Silent Dancing and Silent Thinking

May 30, 2011

When silent dancing becomes a crime can silent thinking be far behind?

The other day at Washington’s Jefferson Memorial a number of people met, they said, to dance silently to memorialize Jefferson’s belief in freedom. In this case, the freedom to dance. But the park police took it as crime. Some were arrested when they refused to stop dancing. The police said stop and they didn’t stop. Somebody was disturbing the peace and it wasn’t the dancers.

“In the individualist spirit for which Jefferson is known, the dancers danced for the most part by themselves, in place, each listening to his or her music on headphones,” the original complaint said (in the case of a woman arrected in 2008 for dancing at the memorial).

But authority asserted itself, and when the state says something you’d better listen. At the Jefferson Memorial at least, the loss of tranquility and threat of terror for the park police was inherent not so much in the dancing, but in the refusal of the dancers to obey. Obeying the state for average persons is, bottom line, mandatory when it orders you to stop dancing.  Soon it’ll be to stop thinking. The threat of terror will be used to curtail criminal thought. The park police will be the judge of what you might be thinking at the Jefferson Memorial. It may be that if they don’t like what they think you’re thinking —if what they think you’re thinking is not tranquil enough,  you might be spending the night in jail or an indeterminate amount of time in Guantanamo.

Don’t start smirking and saying, Yeah, fat chance.
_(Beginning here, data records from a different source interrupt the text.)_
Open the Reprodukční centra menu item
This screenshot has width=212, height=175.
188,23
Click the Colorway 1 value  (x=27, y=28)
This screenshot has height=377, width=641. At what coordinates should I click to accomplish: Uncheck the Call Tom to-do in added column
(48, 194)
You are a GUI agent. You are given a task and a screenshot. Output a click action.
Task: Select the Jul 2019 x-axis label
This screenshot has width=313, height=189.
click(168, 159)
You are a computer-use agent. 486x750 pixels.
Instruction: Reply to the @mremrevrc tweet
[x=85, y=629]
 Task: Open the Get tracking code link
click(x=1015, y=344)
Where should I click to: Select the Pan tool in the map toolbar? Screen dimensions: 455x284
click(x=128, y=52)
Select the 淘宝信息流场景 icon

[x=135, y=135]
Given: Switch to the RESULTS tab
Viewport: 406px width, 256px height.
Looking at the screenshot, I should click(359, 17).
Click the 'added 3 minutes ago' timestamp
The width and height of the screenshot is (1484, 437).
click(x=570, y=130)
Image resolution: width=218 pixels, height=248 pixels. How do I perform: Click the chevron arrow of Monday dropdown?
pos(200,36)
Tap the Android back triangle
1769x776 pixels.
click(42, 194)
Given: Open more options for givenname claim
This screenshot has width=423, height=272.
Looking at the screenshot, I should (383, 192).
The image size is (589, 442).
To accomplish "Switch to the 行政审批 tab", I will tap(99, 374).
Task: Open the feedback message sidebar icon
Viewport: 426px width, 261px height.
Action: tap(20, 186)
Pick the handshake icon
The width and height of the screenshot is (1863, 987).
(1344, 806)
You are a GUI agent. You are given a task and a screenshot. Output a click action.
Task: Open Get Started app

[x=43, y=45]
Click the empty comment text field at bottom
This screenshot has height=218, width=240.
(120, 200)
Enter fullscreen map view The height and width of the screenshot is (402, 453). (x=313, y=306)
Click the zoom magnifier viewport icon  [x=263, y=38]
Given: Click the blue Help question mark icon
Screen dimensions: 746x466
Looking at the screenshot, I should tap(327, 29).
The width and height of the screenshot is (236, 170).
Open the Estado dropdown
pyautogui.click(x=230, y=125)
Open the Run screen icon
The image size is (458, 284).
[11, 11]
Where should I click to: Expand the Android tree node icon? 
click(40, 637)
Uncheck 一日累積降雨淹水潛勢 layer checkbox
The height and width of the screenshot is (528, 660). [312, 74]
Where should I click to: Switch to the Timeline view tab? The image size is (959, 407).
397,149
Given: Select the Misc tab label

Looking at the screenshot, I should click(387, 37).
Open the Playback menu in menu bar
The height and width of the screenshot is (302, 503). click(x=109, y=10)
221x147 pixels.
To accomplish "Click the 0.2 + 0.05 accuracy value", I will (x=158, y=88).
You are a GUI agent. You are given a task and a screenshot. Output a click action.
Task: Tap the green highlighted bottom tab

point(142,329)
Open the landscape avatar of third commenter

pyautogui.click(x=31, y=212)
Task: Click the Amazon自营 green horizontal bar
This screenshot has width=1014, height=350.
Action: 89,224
In the 1930s the German’s thought the ideas of their new nutty chancellor would pass, but overnight they found that right-thinking was law and that fear of foriegn and internal enemies was essential doctrine. You don’t get a chance to recall a police state once it’s got one hand at your throat and the other on the lever of power. And when he or she is an instrument of the state your nice neighbor, the police officer, may be as threatening as Al Qaida.

When dancing becomes a crime, dead or not, Bin Laden has won after all.